Card Issuing Startup in Zambia Revolutionizing Payments Systems

Zambian card-issuing fintech Union54 has raised $12 million in a seed extension round led by Tiger Global. Other participating investors in this financing round include existing ones such as Vibe VC and new investors Earl Grey Capital and Packy Mccormick’s Not Boring Capital. It’s been only six months since Union54, whose API allows African software companies to issue and manage their debit cards without needing a bank or third-party processor, announced its seed round of $3 million, also led by Tiger Global. Union54 founders launched the company last year when they went through painstaking processes to issue debit cards for their previous startup and challenger bank, Zazu. Since its launch in October and participation in Y Combinator’s summer batch 2021 earlier, Union54 has grown to issue slightly over half a million virtual debit cards to its customers. The company also claims to have processed volumes now reaching double digits in millions of dollars.

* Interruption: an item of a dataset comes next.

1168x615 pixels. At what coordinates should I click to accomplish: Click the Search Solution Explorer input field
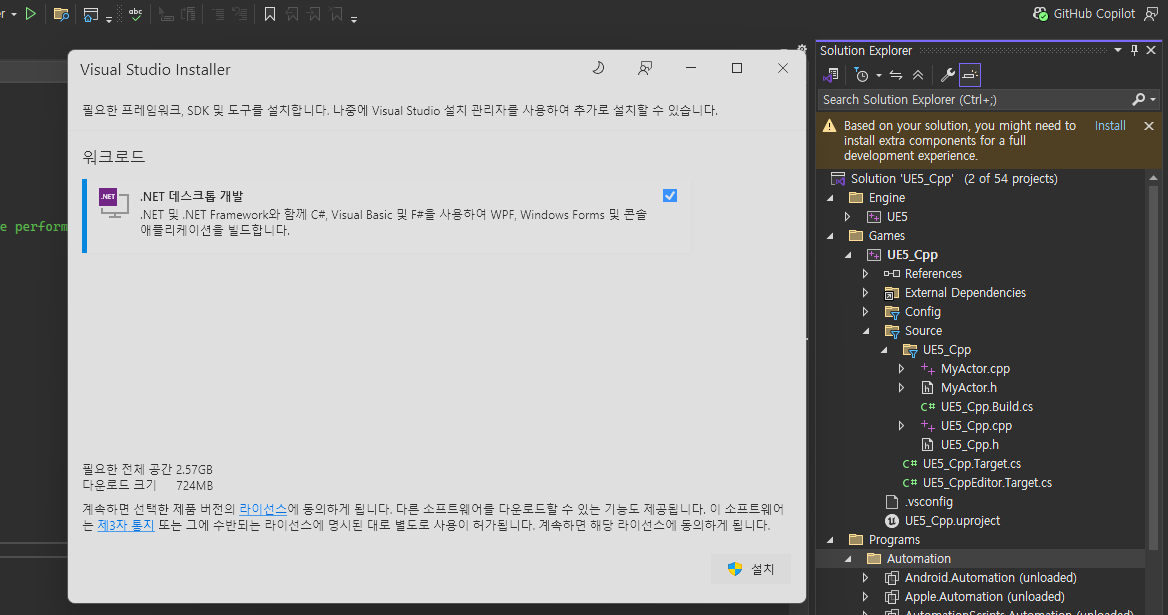[x=970, y=100]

A card-issuing platform isn’t in the best position to tackle these issues head-on. Doing so will require creating a different payment application for Africa, and that’s an audacious task of its own. Yet, that’s what Union54 intends to accomplish by creating its card scheme. Card schemes are payment networks linked to payment cards, such as debit or credit cards. According to Wiki, any bank or eligible fintech can become a member. The most popular card schemes globally are Union Pay, Visa and Mastercard. In the U.S., there are other schemes such as Amex, Discover and American Express. But in Africa, Visa and Mastercard dominate the market share; for example, in South Africa, the distribution of cardholders with Visa is 51% compared to Mastercard’s 48%. There are very few markets where domestic card schemes edge out the pair in Africa. Nigeria is one such market where, per Statista, local labels such as Verve, the largest domestic card scheme developed by unicorn fintech Interswitch, control more than half of the market. The company has learned these past few months that developing a card scheme is not a technical problem so much as it is a trust problem. Trusting that merchants will get settled on time, that merchants don’t lose money across currency conversions and that consumers trust the card itself are crucial to making this work. The company plans to get nine central banks to establish this framework by the end of the year toward a pilot by Q2 2023.